Lesley Gore's first 'classic' hit, 'It's My Party', isn't that noteworthy, really. The tale of a girl betrayed by her boyfriend on her birthday, it's a cute enough sob story that says little about male/female relations. Its follow-up, 'Judy's Turn to Cry', however, is a shining example of all that's backwards about 1960s gender politics: in it, 'Johnny' comes back to our heroine, and is of course welcomed back with open arms. The spiteful laughs fall squarely on the shoulders of Judy, the temptress who wooed Johnny away. Johnny here bears no fault for cheating on his girlfriend: he's merely the grand prize in a bitchfest between the evil harpy Judy and the sweet singer of the song.

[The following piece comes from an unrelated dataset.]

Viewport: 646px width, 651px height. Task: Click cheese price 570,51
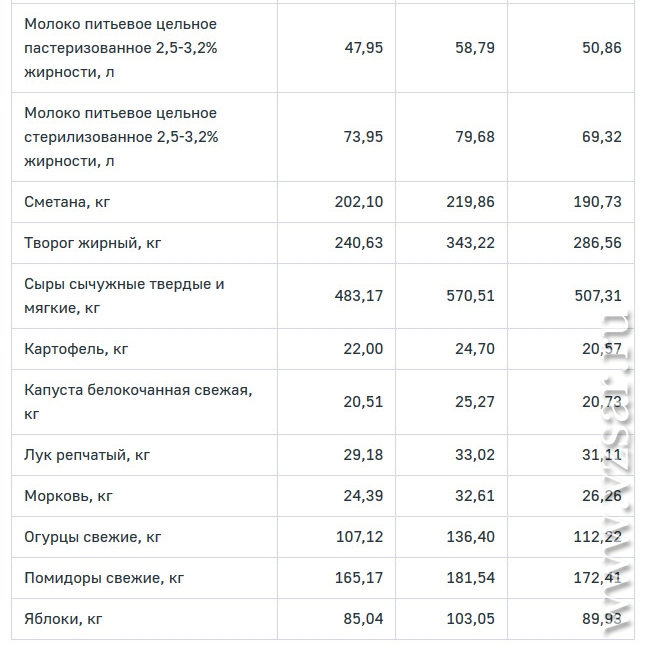click(470, 296)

It gets worse: 'That's the Way Boys Are' excuses her boyfriend's leery, unfeeling and abusive behaviour as merely an unavoidable consequence of his gender. 'Maybe I Know' explains away and defends her boyfriend's adultery: despite his deceit, he loves me. I know he cheats on me, 'but what can I do?' All Lesley Gore is left to do in this rather horrible tale of female powerlessness and tolerance of male indiscretions is hope that 'maybe one day he'll settle down'.

So how to explain the present fabulous song? Musically, it's gorgeous: mid-tempo, with strings tastefully hiding behind some kind of echoed idiophone, a large room with minimal decoration, leaving plenty of space for an 18-year old to combine youth and experience in a pretty powerful vocal performance that keeps the words the centre of attention.

And the words are amazing: impressive even today, downright radical for 1964. It's a brilliant declaration of independence from a girl with an overly controlling boyfriend. The message is clear, and stated in a masterfully direct language that loses none of its poetry or power through its simplicity and directness: don't treat me as if you own me; you don't. One can imagine the singer tearing into this guy in righteous indignation after being on the recieving end of one command too many.

The song (written, surprisingly yet unsurprisingly, by two men) is all the more impressive in light of the 'boys are animals; what can we do?' theme of Gore's other hits. It was held to #2 by 'I Want to Hold Your Hand', the song that heralded the dawn of Beatlemania. So as the Beatles were radically rewriting generational relations, this little salvo for gender equality played its own part in the changes that were in the air.